◆ **AIM OF THE EXERCISE**
All lines from the one holding "You are a computer-use agent. Image" down to the last line of the entries are to be reproduced exactly, with no other lines.

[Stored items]
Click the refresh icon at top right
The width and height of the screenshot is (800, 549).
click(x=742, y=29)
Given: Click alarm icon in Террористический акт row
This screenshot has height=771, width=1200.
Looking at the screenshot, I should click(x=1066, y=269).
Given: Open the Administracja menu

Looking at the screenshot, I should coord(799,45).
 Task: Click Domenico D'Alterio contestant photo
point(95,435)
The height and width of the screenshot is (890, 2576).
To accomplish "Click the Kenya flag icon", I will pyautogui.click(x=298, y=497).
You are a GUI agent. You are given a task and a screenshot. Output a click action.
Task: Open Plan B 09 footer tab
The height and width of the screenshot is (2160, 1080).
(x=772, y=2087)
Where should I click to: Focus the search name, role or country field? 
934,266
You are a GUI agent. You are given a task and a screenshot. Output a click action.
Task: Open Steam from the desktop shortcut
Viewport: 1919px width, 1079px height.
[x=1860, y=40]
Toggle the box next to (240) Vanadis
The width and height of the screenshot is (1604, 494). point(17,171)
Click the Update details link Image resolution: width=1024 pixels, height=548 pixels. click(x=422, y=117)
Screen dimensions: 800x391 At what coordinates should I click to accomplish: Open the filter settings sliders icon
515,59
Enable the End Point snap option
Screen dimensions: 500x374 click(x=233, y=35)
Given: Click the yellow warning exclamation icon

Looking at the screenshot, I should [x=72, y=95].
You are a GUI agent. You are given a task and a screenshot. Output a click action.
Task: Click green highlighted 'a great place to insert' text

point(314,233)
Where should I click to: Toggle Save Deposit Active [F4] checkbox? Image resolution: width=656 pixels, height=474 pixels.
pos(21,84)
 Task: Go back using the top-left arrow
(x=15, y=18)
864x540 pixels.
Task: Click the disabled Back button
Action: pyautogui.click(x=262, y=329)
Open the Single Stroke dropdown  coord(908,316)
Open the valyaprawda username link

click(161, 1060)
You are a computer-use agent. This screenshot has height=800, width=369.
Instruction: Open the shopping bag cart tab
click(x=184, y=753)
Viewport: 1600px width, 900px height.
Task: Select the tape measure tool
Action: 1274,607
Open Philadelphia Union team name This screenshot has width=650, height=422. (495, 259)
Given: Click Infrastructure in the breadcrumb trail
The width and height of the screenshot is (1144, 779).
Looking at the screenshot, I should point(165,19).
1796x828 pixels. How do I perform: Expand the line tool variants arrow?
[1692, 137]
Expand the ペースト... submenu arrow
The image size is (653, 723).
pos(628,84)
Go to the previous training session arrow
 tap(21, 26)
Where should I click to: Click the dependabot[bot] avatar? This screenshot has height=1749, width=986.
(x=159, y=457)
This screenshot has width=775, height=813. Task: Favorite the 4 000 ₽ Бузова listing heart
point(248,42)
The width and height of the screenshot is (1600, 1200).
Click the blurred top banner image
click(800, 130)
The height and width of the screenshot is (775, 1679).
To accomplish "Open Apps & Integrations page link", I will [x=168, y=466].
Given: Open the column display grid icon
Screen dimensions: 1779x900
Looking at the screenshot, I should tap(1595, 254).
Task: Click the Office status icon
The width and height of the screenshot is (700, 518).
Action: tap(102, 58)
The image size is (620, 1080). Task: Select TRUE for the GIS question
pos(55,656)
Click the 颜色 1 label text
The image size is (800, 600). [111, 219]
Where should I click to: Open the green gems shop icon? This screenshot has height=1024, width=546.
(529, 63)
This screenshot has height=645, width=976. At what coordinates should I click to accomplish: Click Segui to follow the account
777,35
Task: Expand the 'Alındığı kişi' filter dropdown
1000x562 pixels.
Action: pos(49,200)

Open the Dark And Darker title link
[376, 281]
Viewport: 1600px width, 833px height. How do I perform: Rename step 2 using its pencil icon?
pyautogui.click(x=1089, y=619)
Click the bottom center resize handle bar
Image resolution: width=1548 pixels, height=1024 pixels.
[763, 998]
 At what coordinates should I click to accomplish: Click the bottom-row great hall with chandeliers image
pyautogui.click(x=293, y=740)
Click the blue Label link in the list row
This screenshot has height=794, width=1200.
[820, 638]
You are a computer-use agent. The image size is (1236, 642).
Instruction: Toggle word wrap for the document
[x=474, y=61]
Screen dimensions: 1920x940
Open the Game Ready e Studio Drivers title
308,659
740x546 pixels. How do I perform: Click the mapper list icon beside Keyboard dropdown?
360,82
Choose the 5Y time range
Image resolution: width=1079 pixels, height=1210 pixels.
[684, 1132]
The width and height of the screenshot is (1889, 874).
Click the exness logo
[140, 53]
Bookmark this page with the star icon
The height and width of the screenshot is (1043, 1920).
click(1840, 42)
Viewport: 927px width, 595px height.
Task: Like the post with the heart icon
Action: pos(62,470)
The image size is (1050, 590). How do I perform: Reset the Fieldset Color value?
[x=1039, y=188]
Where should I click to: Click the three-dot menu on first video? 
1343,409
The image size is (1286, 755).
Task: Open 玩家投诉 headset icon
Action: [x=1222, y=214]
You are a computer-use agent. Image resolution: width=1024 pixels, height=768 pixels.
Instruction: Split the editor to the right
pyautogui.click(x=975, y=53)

◆ **EXERCISE ANSWER**
You are a computer-use agent. Image resolution: width=1024 pixels, height=768 pixels.
Instruction: Split the editor to the right
pyautogui.click(x=975, y=53)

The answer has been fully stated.